Caching

The caching module provides content-addressable, Merkle-tree-based caching for DAG execution. A node's cache key is derived from its task code, its predecessors' output hashes, and its name — so if nothing upstream has changed, the cached result is returned without re-execution.

See the Caching guide for configuration patterns, backend selection, and cache invalidation strategies.

CachedDAGExecutor

class CachedDAGExecutor(
  dag: DAG,
  cache: ContentAddressableCache,
  callbacks: ExecutionCallbacks | None = None,
  fail_fast: bool = True,
  enable_tracing: bool = False,
)

An executor that wraps the standard DAGExecutor with a content-addressable cache layer. Before executing a node, the executor checks the cache; if a valid entry exists, the cached result is returned and the node is marked CACHE_HIT.

Parameter	Type	Default	Description
`dag`	`DAG`	required	The DAG whose topology drives execution order.
`cache`	`ContentAddressableCache`	required	The cache instance to use for storing and retrieving results.
`callbacks`	`ExecutionCallbacks \| None`	`None`	Optional lifecycle callbacks.
`fail_fast`	`bool`	`True`	If True, skip downstream nodes when any node fails.
`enable_tracing`	`bool`	`False`	If True, record a Chrome-compatible execution trace.

execute

CachedDAGExecutor.execute

def execute(
  tasks: dict[str, Callable],
) -> CachedExecutionResult

Execute tasks with caching. Returns a CachedExecutionResult with cache statistics.

Parameter	Type	Default	Description
`tasks`	`dict[str, Callable]`	required	Map of node names to callable tasks.

import dagron

dag = (
    dagron.DAG.builder()
    .add_node("fetch").add_node("process").add_node("save")
    .add_edge("fetch", "process").add_edge("process", "save")
    .build()
)

cache = dagron.ContentAddressableCache(
    backend=dagron.FileSystemCacheBackend("./cache_dir")
)

executor = dagron.CachedDAGExecutor(dag, cache=cache)

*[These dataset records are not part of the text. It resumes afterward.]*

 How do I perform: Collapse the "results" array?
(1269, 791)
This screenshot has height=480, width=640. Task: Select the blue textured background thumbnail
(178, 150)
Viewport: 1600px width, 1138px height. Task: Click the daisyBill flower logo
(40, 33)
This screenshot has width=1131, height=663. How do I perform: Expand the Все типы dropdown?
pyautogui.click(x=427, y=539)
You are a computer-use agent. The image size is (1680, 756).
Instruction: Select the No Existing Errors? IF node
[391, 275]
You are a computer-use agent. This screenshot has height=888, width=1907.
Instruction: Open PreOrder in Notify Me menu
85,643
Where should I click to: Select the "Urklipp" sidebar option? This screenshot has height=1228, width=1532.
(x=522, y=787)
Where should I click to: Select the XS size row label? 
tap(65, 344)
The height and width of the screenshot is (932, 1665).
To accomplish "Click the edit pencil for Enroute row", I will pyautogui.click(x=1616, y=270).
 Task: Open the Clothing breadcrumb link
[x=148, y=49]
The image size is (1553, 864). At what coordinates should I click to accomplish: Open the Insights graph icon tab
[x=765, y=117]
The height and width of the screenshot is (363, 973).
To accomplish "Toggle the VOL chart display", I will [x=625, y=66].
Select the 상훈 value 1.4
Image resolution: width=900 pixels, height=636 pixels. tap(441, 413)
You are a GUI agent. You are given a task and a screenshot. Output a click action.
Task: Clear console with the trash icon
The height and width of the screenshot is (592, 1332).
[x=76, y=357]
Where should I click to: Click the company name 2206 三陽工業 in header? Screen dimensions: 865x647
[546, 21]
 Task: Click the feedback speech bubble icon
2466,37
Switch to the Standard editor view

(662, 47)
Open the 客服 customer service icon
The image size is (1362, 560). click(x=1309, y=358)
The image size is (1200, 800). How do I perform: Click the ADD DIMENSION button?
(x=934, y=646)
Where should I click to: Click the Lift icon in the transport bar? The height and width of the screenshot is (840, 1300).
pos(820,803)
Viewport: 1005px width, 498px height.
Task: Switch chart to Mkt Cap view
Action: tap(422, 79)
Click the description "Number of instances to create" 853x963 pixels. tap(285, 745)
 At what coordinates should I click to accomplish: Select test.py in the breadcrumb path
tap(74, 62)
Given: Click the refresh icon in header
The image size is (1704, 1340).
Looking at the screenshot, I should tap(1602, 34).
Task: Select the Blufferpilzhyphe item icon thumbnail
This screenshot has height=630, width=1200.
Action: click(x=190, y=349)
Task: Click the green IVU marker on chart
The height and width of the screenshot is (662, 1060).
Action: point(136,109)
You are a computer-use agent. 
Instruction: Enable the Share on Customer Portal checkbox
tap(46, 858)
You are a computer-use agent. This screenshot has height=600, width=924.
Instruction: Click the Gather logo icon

# First run — all nodes executed
result = executor.execute({
    "fetch": lambda: [1, 2, 3],
    "process": lambda: [2, 4, 6],
    "save": lambda: "done",
})
print(result.cache_hits, result.cache_misses)  # 0, 3

# Second run — all nodes cached
result = executor.execute({
    "fetch": lambda: [1, 2, 3],
    "process": lambda: [2, 4, 6],
    "save": lambda: "done",
})
print(result.cache_hits, result.cache_misses)  # 3, 0

CachedExecutionResult

class CachedExecutionResult(
  execution_result: ExecutionResult,
  cache_hits: int,
  cache_misses: int,
  nodes_executed: int,
  nodes_cached: int,
)

Extends the standard ExecutionResult with cache statistics.

Property	Type	Description
`execution_result`	`ExecutionResult`	The underlying execution result with per-node details.
`cache_hits`	`int`	Number of nodes whose results were loaded from cache.
`cache_misses`	`int`	Number of nodes that were executed (cache miss).
`nodes_executed`	`int`	Number of nodes that were actually executed.
`nodes_cached`	`int`	Number of nodes that returned cached results.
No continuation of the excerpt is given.